For the past few years, Cathay has been putting effort into impact investing. "We are one of the major lenders of renewable energy technology, offshore wind power, and infrastructure-related companies," Cheng said.

Due to the nascence of impact investing, climate risk has become a financial risk. This shows another sign that both ESG and EPS are connected.

After an investment or lending, Cathay engages with its investee companies. Since 2015, it has had voting rights and is way ahead of its peers in this aspect of investee engagement. "We encourage our investee companies to be more transparent about themselves and show commitment to good ESG. If a company doesn't have transparency, Cathay can't hold any meaningful dialogue with it," Cheng added.

Integrating ESG into responsible investment and lending. Source: Cathay

Integrating ESG into responsible investment and lending. Source: Cathay

Carbon offsetting is not a greenwashing

Many people criticized that carbon offsetting is a greenwashing or a way of countering one's carbon footprint by making donations to finance projects that have the potential to reduce greenhouse gas emissions.

"Carbon offsetting is not a greenwashing," Cheng rejected. "Instead, carbon offsetting is an ambition where you can demonstrate your relative effort and commitment to net-zero emissions."

Once net zero is achieved, companies will probably still have some level of residual emissions that will need to be permanently neutralized. Offsetting is a useful tool in that regard.

"Of course, buying things is often easier than building them, considering that to build something we need time and effort. Thus, we can combat carbon emissions by buying renewable energy certificates or validating our carbon credits." Cheng said.

The Verified Carbon Standard (VCS) Program, for example, is the world's most widely used program to purchase carbon offsets. More particularly, projects that result in emissions reductions must follow a rigorous assessment process.

But, like any unregulated marketplace, offsetting overall is falling short even though carbon levels in the atmosphere continue to grow. That is why we must see avoided emissions as supplements to, not substitutes for, reducing a company's own emissions.

To conclude, "carbon offsetting itself is not a problem, the people who abuse carbon offsetting are," citing Cheng.

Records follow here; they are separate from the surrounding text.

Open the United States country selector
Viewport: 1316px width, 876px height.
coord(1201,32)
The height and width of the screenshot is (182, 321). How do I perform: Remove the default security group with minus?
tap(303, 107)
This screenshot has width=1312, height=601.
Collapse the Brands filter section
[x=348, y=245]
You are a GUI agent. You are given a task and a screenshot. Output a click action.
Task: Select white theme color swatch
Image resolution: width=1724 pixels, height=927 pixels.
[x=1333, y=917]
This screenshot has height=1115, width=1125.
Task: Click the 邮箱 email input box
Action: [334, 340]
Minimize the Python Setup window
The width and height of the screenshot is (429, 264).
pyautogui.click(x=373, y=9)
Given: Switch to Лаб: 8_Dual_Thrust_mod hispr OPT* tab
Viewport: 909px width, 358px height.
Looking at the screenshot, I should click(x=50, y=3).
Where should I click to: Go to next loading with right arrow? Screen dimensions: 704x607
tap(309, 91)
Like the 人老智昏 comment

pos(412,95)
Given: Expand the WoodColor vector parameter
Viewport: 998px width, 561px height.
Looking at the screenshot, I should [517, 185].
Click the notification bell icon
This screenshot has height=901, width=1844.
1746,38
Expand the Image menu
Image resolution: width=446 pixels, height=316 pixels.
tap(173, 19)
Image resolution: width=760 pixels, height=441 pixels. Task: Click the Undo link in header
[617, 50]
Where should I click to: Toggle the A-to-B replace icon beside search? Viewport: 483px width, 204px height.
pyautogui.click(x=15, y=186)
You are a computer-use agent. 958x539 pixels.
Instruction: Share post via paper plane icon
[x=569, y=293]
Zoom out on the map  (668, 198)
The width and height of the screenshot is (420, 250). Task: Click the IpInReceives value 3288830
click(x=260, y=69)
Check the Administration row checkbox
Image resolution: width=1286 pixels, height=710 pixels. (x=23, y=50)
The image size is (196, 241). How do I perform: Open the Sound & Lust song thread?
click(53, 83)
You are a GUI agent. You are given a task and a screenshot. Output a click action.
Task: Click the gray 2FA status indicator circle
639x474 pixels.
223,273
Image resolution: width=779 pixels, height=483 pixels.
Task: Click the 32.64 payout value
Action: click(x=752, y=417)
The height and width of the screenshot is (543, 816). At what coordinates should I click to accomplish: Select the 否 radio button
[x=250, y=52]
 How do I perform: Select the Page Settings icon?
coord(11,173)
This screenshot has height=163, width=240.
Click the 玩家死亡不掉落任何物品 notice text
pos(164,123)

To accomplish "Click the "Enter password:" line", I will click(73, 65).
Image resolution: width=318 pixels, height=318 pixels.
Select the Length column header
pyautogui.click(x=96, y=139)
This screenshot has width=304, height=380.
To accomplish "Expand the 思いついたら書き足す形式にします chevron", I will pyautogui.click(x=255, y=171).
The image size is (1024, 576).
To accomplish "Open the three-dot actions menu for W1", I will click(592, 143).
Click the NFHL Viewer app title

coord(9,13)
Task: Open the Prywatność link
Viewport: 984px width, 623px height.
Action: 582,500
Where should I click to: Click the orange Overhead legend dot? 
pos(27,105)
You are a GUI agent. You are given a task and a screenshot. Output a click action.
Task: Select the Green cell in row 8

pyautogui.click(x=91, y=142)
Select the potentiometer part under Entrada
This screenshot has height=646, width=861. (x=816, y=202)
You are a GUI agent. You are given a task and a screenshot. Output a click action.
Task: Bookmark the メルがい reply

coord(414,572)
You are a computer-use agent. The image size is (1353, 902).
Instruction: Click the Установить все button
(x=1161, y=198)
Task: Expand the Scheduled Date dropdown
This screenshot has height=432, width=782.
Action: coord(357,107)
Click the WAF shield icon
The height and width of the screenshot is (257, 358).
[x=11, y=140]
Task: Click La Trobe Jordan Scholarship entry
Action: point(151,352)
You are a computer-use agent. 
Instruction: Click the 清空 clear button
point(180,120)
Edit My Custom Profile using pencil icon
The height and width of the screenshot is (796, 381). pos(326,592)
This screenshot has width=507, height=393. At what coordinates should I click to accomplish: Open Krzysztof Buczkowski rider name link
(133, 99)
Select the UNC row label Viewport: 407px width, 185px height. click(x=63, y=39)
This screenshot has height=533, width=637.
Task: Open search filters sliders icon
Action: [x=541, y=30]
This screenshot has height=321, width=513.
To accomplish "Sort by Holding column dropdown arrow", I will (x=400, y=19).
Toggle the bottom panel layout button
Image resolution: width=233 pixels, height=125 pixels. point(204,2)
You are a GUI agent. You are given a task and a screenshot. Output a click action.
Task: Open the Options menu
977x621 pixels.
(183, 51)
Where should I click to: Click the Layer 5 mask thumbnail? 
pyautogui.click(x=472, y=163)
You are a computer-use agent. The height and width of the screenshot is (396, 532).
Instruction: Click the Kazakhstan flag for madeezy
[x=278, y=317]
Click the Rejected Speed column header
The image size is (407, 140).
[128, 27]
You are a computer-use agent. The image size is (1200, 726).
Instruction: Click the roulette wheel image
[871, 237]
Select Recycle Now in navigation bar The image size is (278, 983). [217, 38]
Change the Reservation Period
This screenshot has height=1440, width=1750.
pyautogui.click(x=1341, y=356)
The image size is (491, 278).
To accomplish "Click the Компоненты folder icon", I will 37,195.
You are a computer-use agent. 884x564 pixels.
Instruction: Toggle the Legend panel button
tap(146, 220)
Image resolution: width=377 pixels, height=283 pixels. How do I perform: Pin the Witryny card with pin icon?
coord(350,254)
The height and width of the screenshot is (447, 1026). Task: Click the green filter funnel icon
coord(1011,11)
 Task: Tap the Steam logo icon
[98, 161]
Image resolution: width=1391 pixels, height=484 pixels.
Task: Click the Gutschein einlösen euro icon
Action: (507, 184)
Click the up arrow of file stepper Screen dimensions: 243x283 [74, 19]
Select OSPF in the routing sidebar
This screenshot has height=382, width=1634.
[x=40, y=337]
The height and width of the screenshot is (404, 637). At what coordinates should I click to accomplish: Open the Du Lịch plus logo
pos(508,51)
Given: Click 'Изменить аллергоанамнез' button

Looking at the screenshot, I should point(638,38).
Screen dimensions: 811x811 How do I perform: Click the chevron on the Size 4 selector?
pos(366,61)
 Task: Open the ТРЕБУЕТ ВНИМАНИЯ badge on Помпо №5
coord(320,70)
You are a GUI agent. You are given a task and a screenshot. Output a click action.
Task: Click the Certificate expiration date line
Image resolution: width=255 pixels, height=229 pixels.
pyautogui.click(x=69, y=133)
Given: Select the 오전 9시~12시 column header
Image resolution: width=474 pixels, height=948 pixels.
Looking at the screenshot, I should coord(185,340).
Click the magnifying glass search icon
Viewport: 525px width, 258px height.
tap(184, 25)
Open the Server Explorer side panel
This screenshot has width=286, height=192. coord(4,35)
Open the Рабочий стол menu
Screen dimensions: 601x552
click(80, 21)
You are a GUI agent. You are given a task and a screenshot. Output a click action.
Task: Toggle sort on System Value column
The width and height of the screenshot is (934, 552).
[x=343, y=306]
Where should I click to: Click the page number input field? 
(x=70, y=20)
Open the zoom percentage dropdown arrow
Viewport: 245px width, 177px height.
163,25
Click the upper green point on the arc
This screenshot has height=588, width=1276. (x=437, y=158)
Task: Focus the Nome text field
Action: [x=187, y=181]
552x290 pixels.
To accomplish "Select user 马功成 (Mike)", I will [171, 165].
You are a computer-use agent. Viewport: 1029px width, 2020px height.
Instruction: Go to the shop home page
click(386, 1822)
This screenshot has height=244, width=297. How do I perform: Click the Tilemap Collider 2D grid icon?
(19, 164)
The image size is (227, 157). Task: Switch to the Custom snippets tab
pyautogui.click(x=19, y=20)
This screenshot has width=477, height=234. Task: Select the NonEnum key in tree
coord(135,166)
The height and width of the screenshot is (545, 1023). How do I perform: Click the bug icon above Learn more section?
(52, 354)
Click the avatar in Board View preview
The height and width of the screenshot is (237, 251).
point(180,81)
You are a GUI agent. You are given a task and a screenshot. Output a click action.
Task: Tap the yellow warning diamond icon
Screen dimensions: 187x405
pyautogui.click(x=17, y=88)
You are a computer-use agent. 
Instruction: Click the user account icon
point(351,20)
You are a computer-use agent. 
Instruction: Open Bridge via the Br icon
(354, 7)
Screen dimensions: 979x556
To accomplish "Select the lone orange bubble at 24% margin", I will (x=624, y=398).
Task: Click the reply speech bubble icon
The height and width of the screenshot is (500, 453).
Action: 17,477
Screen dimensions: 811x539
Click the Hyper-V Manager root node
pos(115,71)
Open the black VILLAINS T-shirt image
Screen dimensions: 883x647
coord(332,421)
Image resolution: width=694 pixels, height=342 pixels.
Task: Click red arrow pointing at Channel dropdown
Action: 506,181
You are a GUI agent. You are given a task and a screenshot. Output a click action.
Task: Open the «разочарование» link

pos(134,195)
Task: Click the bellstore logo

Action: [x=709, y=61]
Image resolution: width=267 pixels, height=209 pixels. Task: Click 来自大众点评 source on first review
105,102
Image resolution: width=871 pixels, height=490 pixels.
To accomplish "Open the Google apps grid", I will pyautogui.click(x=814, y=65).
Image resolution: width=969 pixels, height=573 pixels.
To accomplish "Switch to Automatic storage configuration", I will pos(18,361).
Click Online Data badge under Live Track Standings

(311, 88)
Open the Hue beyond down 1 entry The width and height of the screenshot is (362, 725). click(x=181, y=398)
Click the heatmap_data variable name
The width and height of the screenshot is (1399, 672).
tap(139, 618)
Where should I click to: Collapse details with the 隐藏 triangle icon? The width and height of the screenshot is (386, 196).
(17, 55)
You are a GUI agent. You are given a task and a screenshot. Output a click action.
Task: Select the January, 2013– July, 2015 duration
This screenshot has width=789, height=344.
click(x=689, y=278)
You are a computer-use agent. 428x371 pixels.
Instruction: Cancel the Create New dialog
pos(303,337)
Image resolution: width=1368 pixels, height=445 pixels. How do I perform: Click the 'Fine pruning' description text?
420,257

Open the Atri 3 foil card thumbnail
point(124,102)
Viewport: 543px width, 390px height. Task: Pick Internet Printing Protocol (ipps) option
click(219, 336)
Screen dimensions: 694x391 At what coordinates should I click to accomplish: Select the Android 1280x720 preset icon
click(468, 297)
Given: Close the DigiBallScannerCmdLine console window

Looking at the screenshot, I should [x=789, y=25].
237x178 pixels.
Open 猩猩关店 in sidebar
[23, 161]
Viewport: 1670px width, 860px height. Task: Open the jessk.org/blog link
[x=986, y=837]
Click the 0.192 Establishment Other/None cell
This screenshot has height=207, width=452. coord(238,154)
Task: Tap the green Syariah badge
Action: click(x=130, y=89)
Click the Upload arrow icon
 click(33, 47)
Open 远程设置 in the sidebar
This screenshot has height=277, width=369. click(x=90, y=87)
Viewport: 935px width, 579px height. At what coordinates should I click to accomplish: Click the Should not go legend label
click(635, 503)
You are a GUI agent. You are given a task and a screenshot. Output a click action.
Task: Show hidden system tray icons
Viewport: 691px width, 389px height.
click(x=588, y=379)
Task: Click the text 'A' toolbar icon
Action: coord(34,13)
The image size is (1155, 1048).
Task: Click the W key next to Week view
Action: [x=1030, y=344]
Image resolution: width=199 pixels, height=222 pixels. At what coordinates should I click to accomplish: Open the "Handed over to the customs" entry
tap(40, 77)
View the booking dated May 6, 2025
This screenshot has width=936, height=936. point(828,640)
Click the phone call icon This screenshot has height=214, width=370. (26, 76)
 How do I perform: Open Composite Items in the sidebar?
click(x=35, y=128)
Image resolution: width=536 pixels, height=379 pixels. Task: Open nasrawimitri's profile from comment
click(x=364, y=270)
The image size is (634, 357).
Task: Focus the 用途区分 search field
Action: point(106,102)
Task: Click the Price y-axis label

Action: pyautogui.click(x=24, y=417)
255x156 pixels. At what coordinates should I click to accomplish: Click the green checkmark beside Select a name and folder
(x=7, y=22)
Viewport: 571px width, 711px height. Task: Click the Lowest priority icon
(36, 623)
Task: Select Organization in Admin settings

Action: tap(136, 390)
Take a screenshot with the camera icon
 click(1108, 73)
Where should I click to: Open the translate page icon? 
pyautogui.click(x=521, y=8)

Cathay's perspective on the carbon levy

"I think the carbon levy is a good instrument because corporations need to be given a warning when they are polluting the environment," Cheng commented.

When companies know they will be charged a hefty fee for all of their greenhouse gas emissions, they are more likely to shift the way they do business and profit more sustainably.

With the introduction of a carbon levy, corporates will likely start to do internal simulations to understand how the new law would impact their operations.

But if the carbon levy is too low, some critics are questioning whether the levy is an opportunity for a company to buy itself out of guilt, Cheng said. Undeniably, setting an effective carbon levy price is a sophisticated art.

"The speed of execution from high emitters to all emitters, it's another challenge," Cheng highlighted. She urged the Taiwanese government to plan ahead.

Cathay's prediction on the net-zero transitions in the coming years

Cheng predicts that there are likely to be more complicated geopolitical situations, and it seems like access to wealth and power might still be a privilege.

Further, "I truly hope there is a power to brainwash everyone and make them think about common prosperity, balance, the resource, and care more about stakeholders than themselves," she continued.

Secondly, companies are increasingly turning toward using sustainable practices that support the circular economy. This may appear to be waste at first, but eventually, companies also grant a second life for their waste.

"How we structure industrial or science parks may also change. We might have a zone, where professionals take care of all the waste," Cheng foresaw.

When a company minimizes the use of virgin resources, it is also minimizing ES impact issues. For instance, the big three that come to mind are mining for copper, mining for coal, and mining for diamonds. These ES factors must be taken into account in navigating the net zero transition, she added.